Part of deep happiness comes from the ability to enjoy less and thrive where there is a lack. That contentment steadies an uneasy ship and quells the boisterous waves of misery. Be content, my friends.

Scholars and warriors

Read something interesting the other day.

"The society that separates its scholars from its warriors will have its thinking done by cowards and its fighting by fools."

I think the lesson is that it is vital for everyone’s good if you have skin in the game. If you spent all your time thinking, you can be brilliant in your own mind because your ideas never get tested by reality. If you thrash about without thinking, you’re an overly zealous idiot.

Be thoughtful, but make sure you have skin in the game if you expect people and society to take you seriously.

Consistency is better than intensity

Consistency is far more important than intensity.

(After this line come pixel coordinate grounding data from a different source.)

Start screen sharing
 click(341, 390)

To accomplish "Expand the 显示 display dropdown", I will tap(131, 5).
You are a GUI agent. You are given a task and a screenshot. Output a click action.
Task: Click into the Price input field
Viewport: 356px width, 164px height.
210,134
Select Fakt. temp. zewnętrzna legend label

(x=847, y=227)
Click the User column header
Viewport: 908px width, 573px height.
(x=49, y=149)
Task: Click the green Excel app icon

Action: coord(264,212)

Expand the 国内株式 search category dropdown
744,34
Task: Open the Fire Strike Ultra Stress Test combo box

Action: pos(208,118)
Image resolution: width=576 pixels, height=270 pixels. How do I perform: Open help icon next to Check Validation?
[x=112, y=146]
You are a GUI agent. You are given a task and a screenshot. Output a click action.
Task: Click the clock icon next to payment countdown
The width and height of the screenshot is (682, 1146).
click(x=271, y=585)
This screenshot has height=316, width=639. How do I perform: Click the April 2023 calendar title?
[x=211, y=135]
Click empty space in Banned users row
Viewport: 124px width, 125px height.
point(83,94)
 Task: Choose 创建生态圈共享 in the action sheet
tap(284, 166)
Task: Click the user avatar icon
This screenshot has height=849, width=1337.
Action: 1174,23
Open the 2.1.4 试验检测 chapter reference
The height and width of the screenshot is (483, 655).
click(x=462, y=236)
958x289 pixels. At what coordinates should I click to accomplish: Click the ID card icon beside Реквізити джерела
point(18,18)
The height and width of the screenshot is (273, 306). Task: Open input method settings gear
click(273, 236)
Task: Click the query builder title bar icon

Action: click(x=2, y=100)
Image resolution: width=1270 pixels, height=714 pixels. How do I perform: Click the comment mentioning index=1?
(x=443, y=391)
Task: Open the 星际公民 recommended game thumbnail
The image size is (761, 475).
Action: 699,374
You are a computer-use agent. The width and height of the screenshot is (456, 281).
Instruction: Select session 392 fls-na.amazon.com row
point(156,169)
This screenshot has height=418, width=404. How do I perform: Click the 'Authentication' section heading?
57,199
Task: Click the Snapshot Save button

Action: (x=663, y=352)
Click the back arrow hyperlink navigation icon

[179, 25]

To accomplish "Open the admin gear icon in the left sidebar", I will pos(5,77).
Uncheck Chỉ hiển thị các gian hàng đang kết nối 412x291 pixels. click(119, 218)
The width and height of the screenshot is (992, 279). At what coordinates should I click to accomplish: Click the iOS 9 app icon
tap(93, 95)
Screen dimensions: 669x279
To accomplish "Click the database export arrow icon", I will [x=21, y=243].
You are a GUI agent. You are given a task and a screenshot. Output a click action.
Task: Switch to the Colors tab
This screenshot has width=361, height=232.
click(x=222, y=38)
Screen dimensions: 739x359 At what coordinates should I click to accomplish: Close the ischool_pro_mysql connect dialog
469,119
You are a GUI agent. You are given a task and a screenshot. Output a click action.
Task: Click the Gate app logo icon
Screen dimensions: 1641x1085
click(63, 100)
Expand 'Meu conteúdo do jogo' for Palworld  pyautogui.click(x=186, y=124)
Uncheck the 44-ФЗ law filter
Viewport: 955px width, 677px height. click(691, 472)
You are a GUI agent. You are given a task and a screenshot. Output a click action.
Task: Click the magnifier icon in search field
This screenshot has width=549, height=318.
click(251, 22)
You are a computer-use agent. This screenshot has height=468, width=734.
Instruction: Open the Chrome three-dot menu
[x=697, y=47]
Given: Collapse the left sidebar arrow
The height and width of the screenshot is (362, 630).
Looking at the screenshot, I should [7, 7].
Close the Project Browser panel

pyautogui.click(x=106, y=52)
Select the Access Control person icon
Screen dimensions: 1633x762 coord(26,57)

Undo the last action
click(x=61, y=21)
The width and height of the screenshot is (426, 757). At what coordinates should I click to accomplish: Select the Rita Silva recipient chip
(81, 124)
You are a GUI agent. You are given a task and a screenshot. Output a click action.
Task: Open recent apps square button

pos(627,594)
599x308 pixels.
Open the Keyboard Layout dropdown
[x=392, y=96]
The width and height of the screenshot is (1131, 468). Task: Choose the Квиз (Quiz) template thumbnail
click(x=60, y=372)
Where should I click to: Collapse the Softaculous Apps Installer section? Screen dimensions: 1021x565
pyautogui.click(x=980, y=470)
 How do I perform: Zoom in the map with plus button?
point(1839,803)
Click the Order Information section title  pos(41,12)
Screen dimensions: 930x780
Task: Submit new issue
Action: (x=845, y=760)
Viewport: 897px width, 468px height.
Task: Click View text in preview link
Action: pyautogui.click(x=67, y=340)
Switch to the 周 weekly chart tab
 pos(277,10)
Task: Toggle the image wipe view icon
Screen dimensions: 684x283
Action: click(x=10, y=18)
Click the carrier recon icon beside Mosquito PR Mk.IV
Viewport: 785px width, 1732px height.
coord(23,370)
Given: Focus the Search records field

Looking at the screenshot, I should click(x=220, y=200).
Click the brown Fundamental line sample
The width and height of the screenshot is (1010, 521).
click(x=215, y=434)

Intensity is the fast burn. It’s fun when we have the intensity, but when our energy fades, the season of drought is painful.

Imagine for a moment that you have a very intense day and you get 100% of your planned work done. Then you have a letdown and only get 5% of your desired work done for the remaining five days of that week. That is a completion rate of 20.83%. You’ve left nearly 80% of your work undone.

Now imagine that you have a casual and consistent series of days where you only get 50% of your desired work done, but you can maintain that pace for six days. Obviously, this means you get 50% of your weekly work finished.

Intensity is fun when it’s happening, but it’s all-or-nothing and it’s very exhausting. Consistency requires self-discipline, but you end up having easier days of work that result in much more productive weeks.

Spoiler: by targeting consistency, you also end up developing discipline and stamina. We can develop the skills to complete 80-100% of our desired work.

Consistency is better than intensity.

We have lots of average

We need to be honest and we need to put forth a good effort. Those are the minimum requirements.

It’s nice to continually find ways to improve your processes and your skill set.

It’s a bonus if you can have fun while doing all of that.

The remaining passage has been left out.